14 October 2016

Make democracy work: target outcomes directly

George Monbiot writes about the weaknesses of democracy. He ends on a vague note but does ask: 'What if democracy doesn’t work? What if it never has and never will?' To which I would reply with another question: 'how do we know if it's working?'

I think there are two elements to an answer. One: democracy is working when people have buy-in to the way society runs. Two: it's working when things are generally getting better for ordinary people. The two go hand-in-hand. Buy-in is important, because unanimity over virtually anything in any large society is impossible and if we have been consulted we are more likely to go along with what wider society decides, even if it's not what we would choose. 

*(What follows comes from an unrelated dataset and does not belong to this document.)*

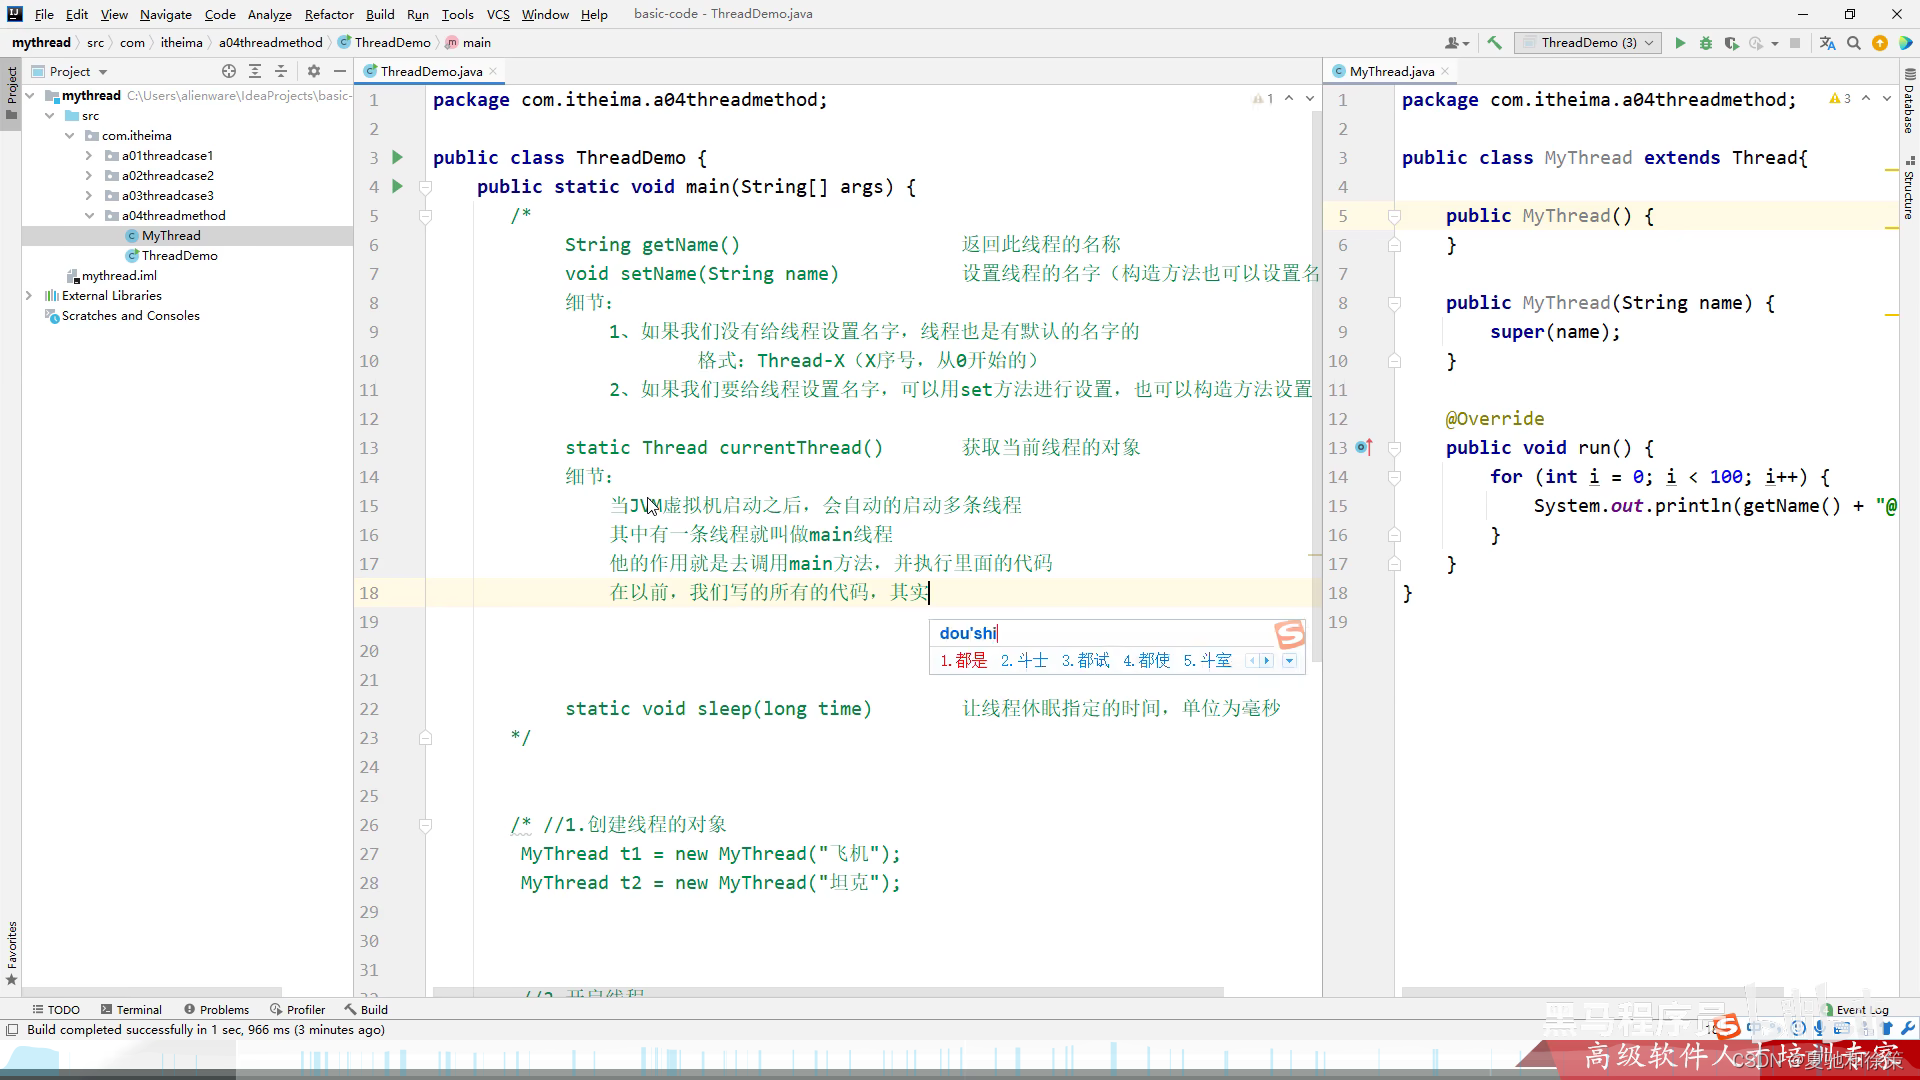
Task: Open the Refactor menu
Action: tap(329, 14)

We do occasionally consult ordinary people over certain decisions. But - and this is where the other essential element comes in - these decisions are rarely expressed in terms of outcomes. Instead we are asked questions such as: which political party do you want to form the government? Whom do you want to be President?
Prospective politicians say what they hope to achieve; we vote for them on the basis of what they say and on factors such as their looks, delivery, public image, or their experience in or out of office. These attributes might tell us something about candidates' intentions but they tell us very little about the impact they will actually have on the things that matter to us.

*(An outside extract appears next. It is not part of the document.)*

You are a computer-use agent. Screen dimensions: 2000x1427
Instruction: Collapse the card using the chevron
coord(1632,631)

Which is why I think policy should focus on broad, meaningful outcomes. Things like better health, a cleaner environment or, at a global level, world peace. We know something about how to achieve the first two of those examples: essentially, throw more money at them. But neither we nor any politician has a clue about how to achieve them with maximum efficiency. And world peace? We are completely clueless on that one.

Social Policy Bonds could be the answer. Instead of wasting time with political parties, public images, or simplistic and inescapably inadequate (at best) ideologies, we could instead move toward a policymaking system that targets outcomes directly. A bond regime would do that, and would inject the market's incentives and efficiencies into the every process needed to achieve our social and environmental goals. Because the bonds would be tradable, we could target goals that will require many approaches and that are inevitably going to take many years to achieve - such as, yes, world peace. Bondholders (or the people they contract) would have incentives to explore numerous approaches, to boost the successful ones and - something that seldom happens in the public sector nowadays - terminate the failures.


Our current policymaking systems fail because they don't engage the wider public. Buy-in is a lost cause. Political processes are arcane, legalistic, complex and time-consuming. The only people who follow it closely are those who have a strong financial interest in doing so; mainly big corporations, lobbyists and think-tanks. Social Policy Bonds could both widen public participation and achieve society's goals more efficiently. Then we'd know that democracy is working.